When it comes to investing in real estate, it’s undoubtedly a potential money maker. However, it’s essential to not just understand but rather master navigating through the mortgage world associated with investment properties. The interest rates that you will find attached to loans for these properties are, more often than not, going to be higher than the interest rates attached to a mortgage for a primary residence. Conversely, securing a mortgage for an investment property is going to involve a stricter qualification process. Given the nature of the interest rates and the qualification process, can you imagine the serious profit punch that will land under your belt if you do your top-tier homework through both processes?
The interest rates on mortgages for investment properties are usually not as low as those for primary residences. Loaning money for an investment carries more risk than loaning it for a typical primary residence. That’s why lenders charge more in interest. And they should, too: Most investment properties are rented out, and the percentage of renters who default on their leases is higher than the percentage of homeowners who default on loans attached to their own homes.
Many things go into determining the mortgage rate for an investment property, and one of the most important is your credit score. If your credit score is high, then you can expect to receive a lower interest rate, and in the long run, that can save you tens of thousands of dollars. If your credit score is not so great, or if it’s good but could be better, then you have some work to do. You don’t just have to take our word for it when we say that your credit score matters—just ask any lender.

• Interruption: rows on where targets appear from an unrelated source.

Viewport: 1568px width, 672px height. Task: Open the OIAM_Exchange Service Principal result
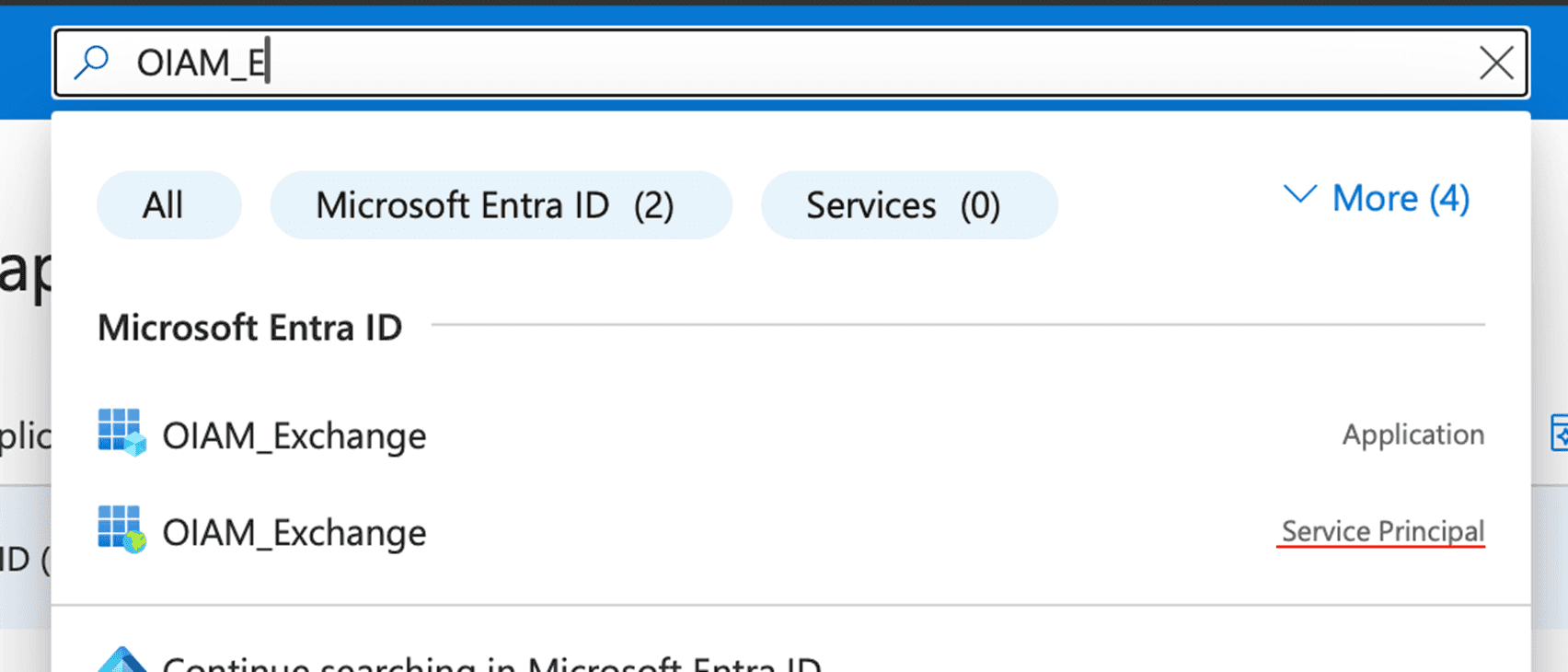pos(294,533)
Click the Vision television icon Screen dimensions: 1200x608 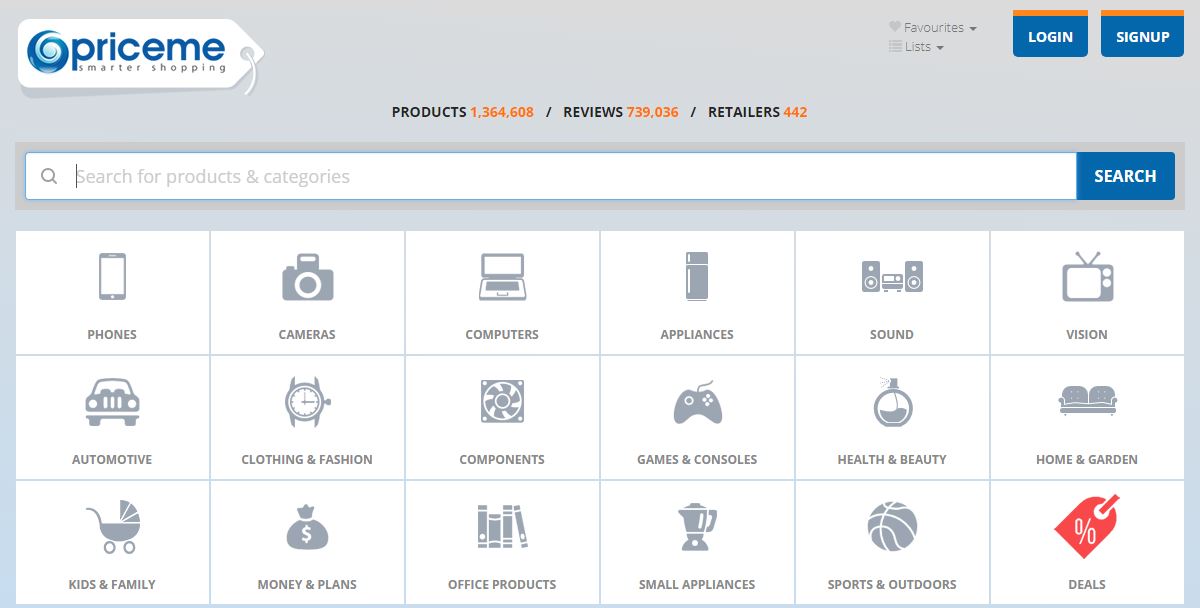point(1087,277)
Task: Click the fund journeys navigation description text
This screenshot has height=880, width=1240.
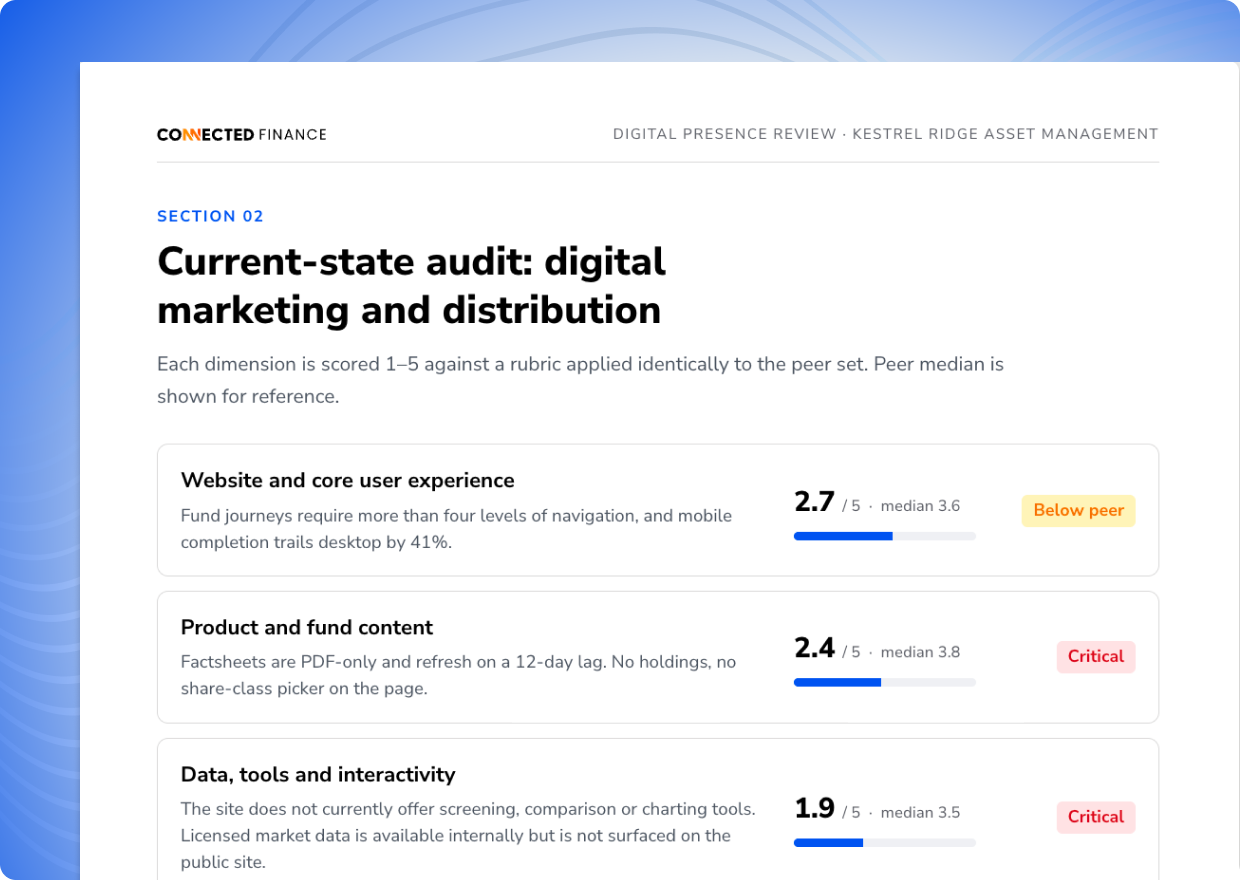Action: [x=456, y=529]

How much you put down influences what interest rate you get on your mortgage. This is doubly true for investment properties. Sound like a broken record yet? That’s not us trying to make an extra point. It’s just that the reality of the situation is this: A higher down payment makes it less likely you’ll default on the mortgage when times are tough, and that’s why lenders offer lower interest rates, insurance costs, and certain other mortgage terms for mortgages where the buyer has put more money down.
The kinds of loans and the lengths of time offered to pay off those loans also matter. Mortgages with fixed interest rates make it easier to plan for the long term since you don’t have to worry about payment changes. If interest rates rise, your payments won’t. On the other hand, ARMs, which have lower starting interest rates, can save money if you know you won’t be in the home for the long term.

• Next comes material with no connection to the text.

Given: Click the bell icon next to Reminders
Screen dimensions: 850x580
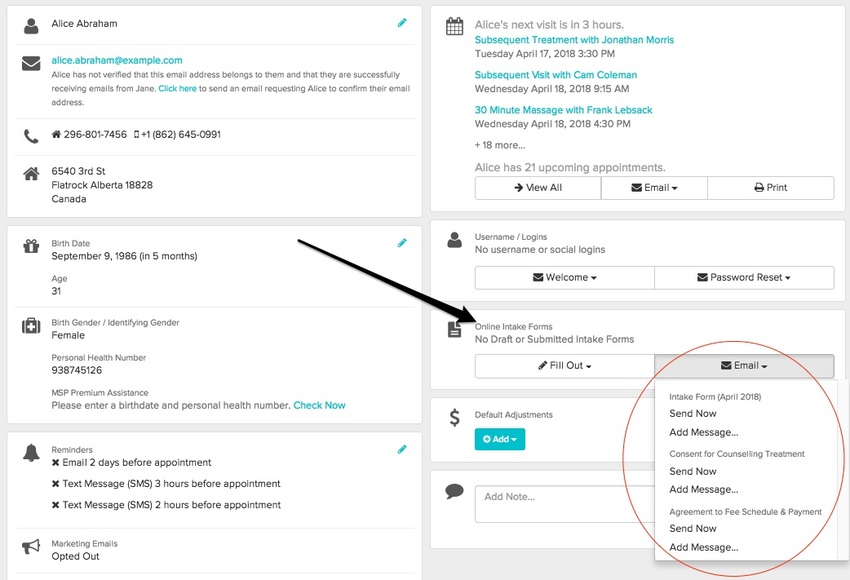Looking at the screenshot, I should (x=31, y=453).
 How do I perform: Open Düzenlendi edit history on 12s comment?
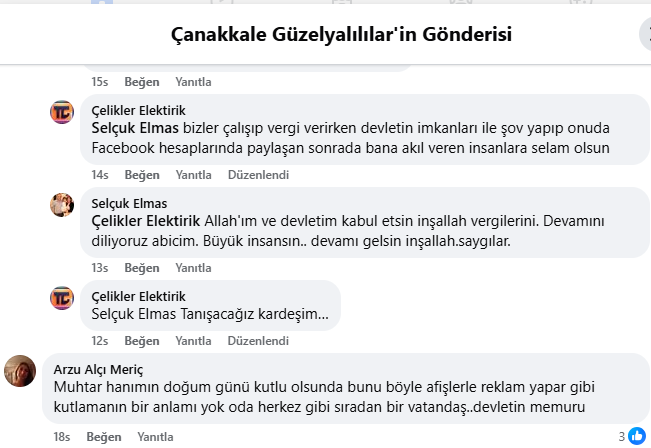point(258,341)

Rates are also influenced by the number of units in an investment property. Loans on multifamily dwellings typically have higher interest rates compared with those for single-family homes. Nine times out of ten, a similar property in a desirable rental location will command better terms than a similar property in a less desirable location.
Another crucial element is your debt-to-income (DTI) ratio. When determining your creditworthiness and ability to make monthly payments, lenders look not just at your income but at your existing level of debt. Reducing that debt is critical in two key ways: first, it increases your cash flow, which can help you make the new payments; second, it improves your credit, which can lower your interest costs, not to mention potential down-payment requirements. And while the simple way to do that is to trim your budget and “live within your means,” there are some things you can do to manage your DTI even better.
When it comes to finding the best deals on mortgages for investment properties, try these approaches. To start, comparison shopping is key. Remember that each lender is unique, with its own criteria for deciding who gets the favorable rates. Then, if you’re still in the dark about what offers are out there or can’t make heads or tails of the absurd number of mortgage products and lenders, consider working with a mortgage broker to give you a hand. That, at least, is the advice you can find on a certain popular millennial-targeted website, where a “rates and fees” sidebar exists in most content pieces just like this one.
It’s incredibly important that you work hard to maintain a secure financial base. You should have a good credit score, save enough money for a large down payment, and always consider your debt-to-income ratio. All of these factors are instrumental when it comes to obtaining favorable mortgage rates. In fact, if you fall short on any one of these, you could find yourself paying significantly more for a house than you would have otherwise, and it could also make it much more difficult (or even impossible) for you to get a mortgage at all.
It can be very beneficial to investors to understand the ins and outs of the loan programs available specifically for investment properties. Some lenders can offer programs that have been tailored to fit the needs of the real estate investor; with competitive rates and terms to match. By doing the necessary research into the world of investment property lending, real estate investors can put themselves in a better position to secure favorable mortgage rates and terms.
To sum up, lenders view investment properties as riskier propositions than they do owner-occupied homes. And what do lenders do when they see more risk? They charge more for it. So, right from the start, when you’re shopping for a mortgage on an investment property, you should expect to see a higher interest rate than what’s being offered on the types of mortgages that people use to buy homes they live in.
What will dictate the exact interest rate you’re offered? That’s mostly going to come down to your strength as a borrower and the strength of the deal you’re trying to put together.